The integration of high-fidelity Computational Fluid Dynamics (CFD) analysis tools with the industrial design process benefits greatly from the robust implementations that are transportable across a wide range of computer architectures. In the present work, a hybrid domain-decomposition and parallelization concept was developed and implemented into the widely-used NASA multi-block Computational Fluid Dynamics (CFD) solvers employed in ENSAERO and OVERFLOW advanced flow analysis packages. These advanced engineering and scientific analysis packages include more than 300,000 lines of code written in FORTRAN 77 language in more than 1300 individual subprograms. The new parallel solver concept, PENS (Parallel Euler Navier-Stokes Solver), employs both fine and coarse granularity with data partitioning as well as data coalescing to obtain the desired load-balance characteristics on the available computer platforms for these legacy packages. This multi-level parallelism implementation itself introduces no changes to the numerical results, hence the original fidelity of the packages are identically preserved.
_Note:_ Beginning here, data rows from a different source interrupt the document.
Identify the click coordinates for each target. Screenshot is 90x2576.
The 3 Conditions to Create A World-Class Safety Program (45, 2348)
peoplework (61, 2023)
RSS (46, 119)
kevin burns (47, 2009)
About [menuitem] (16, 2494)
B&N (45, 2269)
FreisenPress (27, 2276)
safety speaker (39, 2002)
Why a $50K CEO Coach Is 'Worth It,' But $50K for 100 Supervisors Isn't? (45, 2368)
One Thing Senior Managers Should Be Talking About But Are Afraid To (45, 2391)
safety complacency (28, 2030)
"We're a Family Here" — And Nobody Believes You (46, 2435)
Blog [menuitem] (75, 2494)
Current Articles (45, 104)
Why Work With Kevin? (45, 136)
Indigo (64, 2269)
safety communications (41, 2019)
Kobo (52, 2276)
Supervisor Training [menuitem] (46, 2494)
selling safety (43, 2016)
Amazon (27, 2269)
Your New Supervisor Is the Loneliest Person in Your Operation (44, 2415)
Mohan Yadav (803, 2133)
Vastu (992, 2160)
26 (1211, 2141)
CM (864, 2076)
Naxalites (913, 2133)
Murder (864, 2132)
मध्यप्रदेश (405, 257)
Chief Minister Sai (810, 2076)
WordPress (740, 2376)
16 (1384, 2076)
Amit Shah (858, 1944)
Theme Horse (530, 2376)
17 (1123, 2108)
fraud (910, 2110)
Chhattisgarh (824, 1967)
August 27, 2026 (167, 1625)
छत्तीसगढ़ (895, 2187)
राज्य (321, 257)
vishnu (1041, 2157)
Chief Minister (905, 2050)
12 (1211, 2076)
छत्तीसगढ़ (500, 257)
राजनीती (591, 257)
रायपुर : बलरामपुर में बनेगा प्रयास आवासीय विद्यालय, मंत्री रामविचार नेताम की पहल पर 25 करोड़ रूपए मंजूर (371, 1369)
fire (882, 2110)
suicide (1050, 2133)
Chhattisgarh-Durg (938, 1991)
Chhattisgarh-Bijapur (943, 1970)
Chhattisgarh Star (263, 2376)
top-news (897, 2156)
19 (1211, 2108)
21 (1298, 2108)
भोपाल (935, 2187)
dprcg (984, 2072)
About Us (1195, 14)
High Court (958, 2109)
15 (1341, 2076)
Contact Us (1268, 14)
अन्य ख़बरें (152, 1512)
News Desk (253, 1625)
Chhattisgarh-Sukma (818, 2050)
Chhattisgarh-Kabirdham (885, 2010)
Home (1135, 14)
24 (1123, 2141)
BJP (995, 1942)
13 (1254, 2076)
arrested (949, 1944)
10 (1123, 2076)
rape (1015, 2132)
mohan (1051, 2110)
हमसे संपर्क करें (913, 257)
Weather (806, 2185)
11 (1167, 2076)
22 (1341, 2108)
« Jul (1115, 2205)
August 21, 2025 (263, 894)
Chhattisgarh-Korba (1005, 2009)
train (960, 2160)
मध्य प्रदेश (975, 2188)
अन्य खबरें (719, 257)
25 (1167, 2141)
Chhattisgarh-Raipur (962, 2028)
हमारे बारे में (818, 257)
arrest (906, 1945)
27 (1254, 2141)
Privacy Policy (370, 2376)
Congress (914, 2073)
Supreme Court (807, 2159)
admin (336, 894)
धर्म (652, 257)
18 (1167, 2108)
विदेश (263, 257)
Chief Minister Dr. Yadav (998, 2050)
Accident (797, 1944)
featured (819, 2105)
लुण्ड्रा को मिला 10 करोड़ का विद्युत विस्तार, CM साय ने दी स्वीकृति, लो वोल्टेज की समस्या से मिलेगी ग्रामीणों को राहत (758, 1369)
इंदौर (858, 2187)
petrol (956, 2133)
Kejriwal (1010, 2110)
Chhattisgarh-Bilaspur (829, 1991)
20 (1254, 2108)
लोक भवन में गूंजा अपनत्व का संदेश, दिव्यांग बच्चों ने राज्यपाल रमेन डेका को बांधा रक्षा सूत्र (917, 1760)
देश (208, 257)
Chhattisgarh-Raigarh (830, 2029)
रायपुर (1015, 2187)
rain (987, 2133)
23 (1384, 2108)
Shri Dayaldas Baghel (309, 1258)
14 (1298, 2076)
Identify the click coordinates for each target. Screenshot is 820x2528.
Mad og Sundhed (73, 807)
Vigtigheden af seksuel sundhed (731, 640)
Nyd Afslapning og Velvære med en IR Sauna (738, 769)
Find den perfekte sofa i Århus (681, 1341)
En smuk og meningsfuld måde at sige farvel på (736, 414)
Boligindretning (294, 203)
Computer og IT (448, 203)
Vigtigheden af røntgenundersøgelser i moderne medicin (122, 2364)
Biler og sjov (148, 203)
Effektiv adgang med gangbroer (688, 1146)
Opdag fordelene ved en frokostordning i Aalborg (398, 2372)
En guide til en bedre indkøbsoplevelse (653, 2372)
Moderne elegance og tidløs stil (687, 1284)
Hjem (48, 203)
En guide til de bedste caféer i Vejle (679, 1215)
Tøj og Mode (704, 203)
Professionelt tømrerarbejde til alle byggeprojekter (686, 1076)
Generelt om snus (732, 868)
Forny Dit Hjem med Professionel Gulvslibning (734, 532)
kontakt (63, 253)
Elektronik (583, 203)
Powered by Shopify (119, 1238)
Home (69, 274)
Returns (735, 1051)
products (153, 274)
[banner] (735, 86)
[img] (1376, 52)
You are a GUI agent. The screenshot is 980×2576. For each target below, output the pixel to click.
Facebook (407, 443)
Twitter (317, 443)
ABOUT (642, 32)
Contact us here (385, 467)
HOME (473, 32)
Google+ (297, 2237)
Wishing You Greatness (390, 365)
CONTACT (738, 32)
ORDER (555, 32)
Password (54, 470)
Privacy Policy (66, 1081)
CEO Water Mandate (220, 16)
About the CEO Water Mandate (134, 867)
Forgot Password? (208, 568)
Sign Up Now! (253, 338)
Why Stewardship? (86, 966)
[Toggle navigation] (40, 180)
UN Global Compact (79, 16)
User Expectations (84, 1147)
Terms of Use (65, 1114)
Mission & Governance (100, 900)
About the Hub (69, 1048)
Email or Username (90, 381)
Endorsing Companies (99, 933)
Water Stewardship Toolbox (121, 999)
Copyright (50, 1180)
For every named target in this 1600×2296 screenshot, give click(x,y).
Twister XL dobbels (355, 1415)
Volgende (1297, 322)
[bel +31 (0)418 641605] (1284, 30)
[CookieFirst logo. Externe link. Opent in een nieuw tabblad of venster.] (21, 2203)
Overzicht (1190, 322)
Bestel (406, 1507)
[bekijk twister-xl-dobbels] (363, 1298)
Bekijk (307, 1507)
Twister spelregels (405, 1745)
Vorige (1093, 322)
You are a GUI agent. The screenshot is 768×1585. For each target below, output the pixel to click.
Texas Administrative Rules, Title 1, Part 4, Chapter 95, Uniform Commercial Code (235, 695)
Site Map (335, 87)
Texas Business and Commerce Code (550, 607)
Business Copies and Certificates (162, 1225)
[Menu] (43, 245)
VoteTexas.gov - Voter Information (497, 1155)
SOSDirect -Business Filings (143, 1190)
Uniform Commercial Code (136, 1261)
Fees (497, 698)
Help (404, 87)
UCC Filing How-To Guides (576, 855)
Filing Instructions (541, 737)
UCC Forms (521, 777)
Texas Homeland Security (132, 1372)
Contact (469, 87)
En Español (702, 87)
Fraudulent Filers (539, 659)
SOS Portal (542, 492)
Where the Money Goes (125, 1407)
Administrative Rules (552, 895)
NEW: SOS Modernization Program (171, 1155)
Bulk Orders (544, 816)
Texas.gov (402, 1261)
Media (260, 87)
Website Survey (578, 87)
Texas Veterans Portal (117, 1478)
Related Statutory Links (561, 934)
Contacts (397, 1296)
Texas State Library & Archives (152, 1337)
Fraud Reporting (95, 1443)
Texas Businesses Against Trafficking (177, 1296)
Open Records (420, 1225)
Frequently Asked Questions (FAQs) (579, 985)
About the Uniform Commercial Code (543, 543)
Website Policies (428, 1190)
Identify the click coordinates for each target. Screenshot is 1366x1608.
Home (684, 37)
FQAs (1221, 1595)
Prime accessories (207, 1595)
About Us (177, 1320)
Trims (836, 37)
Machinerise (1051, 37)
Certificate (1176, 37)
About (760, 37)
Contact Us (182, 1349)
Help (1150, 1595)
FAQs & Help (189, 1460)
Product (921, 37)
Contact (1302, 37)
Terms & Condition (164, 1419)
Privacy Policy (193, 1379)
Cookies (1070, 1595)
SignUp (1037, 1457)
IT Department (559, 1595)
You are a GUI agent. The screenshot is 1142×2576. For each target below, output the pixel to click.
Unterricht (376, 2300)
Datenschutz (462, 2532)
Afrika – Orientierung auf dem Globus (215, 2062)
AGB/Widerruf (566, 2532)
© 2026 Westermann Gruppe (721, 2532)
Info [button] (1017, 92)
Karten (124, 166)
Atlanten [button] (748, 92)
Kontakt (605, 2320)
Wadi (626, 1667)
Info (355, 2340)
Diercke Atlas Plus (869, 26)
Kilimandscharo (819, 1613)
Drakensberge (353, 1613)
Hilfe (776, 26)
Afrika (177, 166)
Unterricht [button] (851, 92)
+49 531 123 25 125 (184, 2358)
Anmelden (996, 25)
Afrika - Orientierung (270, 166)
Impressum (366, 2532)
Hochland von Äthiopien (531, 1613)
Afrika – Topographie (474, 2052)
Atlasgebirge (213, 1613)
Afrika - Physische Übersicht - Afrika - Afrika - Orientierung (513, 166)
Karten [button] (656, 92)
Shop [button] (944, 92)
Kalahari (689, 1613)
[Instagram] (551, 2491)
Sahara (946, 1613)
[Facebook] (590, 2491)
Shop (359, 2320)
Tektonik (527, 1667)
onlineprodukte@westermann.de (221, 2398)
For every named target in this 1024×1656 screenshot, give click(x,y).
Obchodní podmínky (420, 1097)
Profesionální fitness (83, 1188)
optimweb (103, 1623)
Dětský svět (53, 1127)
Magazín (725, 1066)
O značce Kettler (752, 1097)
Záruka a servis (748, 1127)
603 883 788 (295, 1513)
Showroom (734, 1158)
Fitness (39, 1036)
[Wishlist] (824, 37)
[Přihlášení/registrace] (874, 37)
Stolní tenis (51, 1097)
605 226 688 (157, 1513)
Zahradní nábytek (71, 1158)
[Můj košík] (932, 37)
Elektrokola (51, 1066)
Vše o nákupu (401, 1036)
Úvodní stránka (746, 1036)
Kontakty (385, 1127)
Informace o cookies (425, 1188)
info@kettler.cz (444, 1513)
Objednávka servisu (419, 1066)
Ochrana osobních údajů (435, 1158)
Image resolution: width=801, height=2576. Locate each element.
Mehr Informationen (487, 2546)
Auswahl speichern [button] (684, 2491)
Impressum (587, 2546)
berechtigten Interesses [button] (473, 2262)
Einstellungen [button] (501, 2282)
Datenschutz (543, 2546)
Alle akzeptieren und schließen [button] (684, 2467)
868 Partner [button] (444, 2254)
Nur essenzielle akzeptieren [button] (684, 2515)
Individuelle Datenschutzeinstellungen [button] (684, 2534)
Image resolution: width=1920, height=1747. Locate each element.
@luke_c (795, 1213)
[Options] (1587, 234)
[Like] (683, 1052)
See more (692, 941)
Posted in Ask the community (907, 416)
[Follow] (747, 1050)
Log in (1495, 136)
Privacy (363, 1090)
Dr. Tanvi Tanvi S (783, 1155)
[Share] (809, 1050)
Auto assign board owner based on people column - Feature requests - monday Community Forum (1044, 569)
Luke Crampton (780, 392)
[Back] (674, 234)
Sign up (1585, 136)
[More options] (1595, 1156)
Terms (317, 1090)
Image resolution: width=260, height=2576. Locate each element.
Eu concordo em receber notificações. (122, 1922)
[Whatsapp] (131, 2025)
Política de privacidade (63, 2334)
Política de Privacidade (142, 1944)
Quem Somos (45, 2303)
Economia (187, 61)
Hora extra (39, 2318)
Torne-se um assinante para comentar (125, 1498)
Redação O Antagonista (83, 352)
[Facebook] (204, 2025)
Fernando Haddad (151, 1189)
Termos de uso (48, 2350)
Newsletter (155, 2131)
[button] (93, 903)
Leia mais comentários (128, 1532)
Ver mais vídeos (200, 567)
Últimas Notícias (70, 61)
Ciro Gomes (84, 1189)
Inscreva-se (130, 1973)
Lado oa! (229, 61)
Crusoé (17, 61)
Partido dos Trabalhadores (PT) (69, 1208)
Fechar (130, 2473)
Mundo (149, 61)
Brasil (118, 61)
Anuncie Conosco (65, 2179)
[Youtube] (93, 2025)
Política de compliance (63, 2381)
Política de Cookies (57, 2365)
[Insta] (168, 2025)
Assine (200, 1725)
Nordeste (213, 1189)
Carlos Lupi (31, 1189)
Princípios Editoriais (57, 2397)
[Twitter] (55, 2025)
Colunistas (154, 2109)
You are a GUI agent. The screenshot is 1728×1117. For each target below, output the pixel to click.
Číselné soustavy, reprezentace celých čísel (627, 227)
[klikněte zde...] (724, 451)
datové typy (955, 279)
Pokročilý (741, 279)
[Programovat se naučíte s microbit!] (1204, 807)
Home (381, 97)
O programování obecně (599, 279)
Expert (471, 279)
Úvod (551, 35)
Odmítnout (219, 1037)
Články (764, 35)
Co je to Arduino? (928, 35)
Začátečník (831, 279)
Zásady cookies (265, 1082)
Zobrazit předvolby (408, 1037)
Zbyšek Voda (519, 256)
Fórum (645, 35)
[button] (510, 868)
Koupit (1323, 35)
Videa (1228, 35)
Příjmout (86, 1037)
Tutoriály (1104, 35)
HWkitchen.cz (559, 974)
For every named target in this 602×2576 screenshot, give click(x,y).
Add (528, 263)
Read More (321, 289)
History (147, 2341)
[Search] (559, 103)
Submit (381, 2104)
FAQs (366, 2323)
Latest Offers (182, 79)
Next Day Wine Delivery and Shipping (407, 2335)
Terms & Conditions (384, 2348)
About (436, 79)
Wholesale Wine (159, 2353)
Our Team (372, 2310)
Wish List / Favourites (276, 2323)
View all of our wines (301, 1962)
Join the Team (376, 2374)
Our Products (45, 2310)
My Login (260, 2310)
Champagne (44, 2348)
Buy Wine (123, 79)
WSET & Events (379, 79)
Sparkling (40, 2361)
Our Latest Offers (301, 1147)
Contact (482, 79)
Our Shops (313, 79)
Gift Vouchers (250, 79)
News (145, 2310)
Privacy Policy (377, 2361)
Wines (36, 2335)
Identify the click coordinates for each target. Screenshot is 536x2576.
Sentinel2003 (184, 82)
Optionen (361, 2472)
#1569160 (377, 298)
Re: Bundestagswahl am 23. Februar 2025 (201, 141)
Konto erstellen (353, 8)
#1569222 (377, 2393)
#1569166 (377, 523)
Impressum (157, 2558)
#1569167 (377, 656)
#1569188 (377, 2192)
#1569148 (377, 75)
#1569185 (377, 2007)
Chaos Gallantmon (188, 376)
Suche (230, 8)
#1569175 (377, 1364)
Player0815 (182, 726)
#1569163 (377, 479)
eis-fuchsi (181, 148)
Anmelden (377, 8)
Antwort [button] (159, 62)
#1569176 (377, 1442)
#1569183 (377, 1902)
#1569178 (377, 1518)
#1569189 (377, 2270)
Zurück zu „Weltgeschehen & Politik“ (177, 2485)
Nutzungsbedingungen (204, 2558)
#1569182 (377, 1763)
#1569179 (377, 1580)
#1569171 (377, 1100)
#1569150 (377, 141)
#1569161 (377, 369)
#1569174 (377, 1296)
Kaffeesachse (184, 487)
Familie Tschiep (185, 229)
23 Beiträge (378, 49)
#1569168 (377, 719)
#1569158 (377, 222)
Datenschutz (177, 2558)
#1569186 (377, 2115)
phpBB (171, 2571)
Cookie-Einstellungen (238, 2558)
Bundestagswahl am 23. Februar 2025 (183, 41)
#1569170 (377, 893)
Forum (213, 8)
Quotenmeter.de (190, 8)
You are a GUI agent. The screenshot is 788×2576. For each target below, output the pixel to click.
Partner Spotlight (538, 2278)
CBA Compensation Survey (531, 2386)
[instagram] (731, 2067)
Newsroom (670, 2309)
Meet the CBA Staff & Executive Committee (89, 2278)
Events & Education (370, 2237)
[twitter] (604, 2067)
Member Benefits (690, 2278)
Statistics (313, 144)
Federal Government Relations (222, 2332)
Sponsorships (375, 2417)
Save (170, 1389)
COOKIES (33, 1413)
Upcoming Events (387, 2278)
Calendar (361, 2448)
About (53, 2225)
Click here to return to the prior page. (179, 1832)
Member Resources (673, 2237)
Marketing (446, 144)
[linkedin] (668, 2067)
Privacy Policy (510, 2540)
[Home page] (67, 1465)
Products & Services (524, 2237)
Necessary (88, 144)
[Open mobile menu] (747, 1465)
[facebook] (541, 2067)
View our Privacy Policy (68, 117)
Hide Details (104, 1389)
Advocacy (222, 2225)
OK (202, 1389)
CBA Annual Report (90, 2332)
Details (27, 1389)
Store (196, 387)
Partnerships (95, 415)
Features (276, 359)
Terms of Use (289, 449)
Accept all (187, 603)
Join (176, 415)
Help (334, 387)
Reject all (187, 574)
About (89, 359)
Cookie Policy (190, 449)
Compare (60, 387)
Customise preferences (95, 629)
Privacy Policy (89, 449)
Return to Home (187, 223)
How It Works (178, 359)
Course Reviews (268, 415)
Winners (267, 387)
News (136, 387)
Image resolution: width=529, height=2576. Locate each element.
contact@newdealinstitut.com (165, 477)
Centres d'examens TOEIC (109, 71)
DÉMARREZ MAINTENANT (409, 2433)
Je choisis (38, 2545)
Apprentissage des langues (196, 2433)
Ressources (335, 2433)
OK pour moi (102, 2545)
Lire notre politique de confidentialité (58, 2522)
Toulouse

The present implementation uses the Message Passing Interface (MPI) library for interprocessor message passing and memory accessing. By choosing an appropriate combination of the available partitioning and coalescing possibilities only during the execution stage, the PENS solver is used on different computer architectures from shared-memory to distributed-memory platforms with varying degrees of parallelism. Improvements in computational load-balance and speeds are extremely crucial on the realistic problems in the design of aerospace vehicles. The PENS implementation on the IBM SP2 distributed memory environment at the NASA Ames Research Center obtains 85 percent scalable parallel performance using fine-grain partitioning of single-block CFD domains using up to 128 wide computational nodes. Multi-block CFD simulations of complete aircraft geometries achieve 85 percent perfect load-balanced executions using data coalescing and the two levels of parallelism. SGI PowerChallenge, SGI Onyx2, and Cray T3E are the other platforms where the robustness, performance behavior, and the parallel scalability of the implementation are tested and fine-tuned for actual production run environments.